Namun penahanan mantan Menteri Pemuda Olahraga itu tak jua dilakukan dengan alasan masih menunggu penghitungan kerugian negara oleh Badan Pemeriksa Keuangan (BPK). Kemarin (Rabu, 4/9), Ketua BPK Hadi Purnomo pun secara resmi telah menyatakan bahwa total kerugian uang negara akibat kasus Hambalang mencapai Rp 463,66 miliar.
"Dengan kerugian negara yang sangat besar ini seharusnya kasus Hambalang menjadi perhatian para penegak hukum," tegas Wakil Presiden Universitas Trisakti, Mahesa Satadini Husain di Jakarta, Kamis (5/9).
Menurut dia, kasus Hambalang sudah terlalu lama dininabobokan sehingga banyak opini yang beredar dan akhirnya membuat masyarakat menjadi berspekulasi terhadap masalah tersebut. Mulai dari hilangnya 15 nama anggota Komisi X DPR dalam hasil laporan audit investigasi tahap II dari BPK sampai dengan tenggelamnya kasus ini dengan isu lain yang beredar.
Karena itulah, KPK harus mampu menjelaskan secara transparan kepada publik tentang alur perkembangan kasus Hambalang sampai saat ini. Termasuk, menyeret maling-maling uang negara ke penjara.
"Sudah saatnya KPK harus segera menahan Andi Mallarangeng di dalam jeruji besi, tetapi KPK juga harus mengungkap semua dalang di balik semua ini," desaknya.

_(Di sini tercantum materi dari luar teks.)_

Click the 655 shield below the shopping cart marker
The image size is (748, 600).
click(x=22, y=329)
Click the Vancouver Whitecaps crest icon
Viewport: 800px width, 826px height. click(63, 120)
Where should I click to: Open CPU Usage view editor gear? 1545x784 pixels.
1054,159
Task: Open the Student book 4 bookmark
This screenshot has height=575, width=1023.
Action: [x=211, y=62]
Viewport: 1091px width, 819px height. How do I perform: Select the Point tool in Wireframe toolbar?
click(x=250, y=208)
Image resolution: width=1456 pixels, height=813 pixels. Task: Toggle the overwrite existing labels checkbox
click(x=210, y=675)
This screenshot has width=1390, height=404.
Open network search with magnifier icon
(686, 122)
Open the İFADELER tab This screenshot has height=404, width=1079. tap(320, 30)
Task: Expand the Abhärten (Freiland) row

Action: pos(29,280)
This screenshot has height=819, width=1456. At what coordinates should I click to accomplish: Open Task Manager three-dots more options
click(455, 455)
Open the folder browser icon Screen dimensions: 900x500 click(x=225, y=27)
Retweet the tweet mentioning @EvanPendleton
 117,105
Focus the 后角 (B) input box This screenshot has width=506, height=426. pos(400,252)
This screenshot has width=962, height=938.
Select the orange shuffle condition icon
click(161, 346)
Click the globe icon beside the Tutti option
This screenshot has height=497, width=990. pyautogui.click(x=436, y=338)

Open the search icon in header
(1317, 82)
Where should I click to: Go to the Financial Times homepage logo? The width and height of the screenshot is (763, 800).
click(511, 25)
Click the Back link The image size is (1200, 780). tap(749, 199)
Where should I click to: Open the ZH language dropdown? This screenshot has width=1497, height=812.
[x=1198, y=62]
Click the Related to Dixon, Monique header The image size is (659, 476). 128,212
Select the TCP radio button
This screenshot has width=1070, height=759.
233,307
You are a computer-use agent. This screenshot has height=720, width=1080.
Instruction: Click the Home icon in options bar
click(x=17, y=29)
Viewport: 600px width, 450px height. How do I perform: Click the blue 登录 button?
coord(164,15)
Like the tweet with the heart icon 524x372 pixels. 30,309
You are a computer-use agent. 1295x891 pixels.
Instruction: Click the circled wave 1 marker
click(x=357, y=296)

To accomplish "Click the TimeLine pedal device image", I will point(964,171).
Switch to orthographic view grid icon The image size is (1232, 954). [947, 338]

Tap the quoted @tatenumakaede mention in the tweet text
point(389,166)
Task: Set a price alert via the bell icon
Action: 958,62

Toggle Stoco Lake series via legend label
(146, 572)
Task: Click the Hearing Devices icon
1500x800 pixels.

Dalam hal ini pula, dituntut pengawasan dari publik agar kasus yang menyeret sejumlah elit pejabat dan politisi itu segera dituntaskan.
"Kami berharap agar kita sama sama mengkritisi kasus ini lebih jauh agar tidak lagi nanti di'tidur'kan kembali oleh elit politik. Dan kami mengajak semua nahasiswa khususnya untuk terus mengawal penyelesaian kasus," seru Mahesa.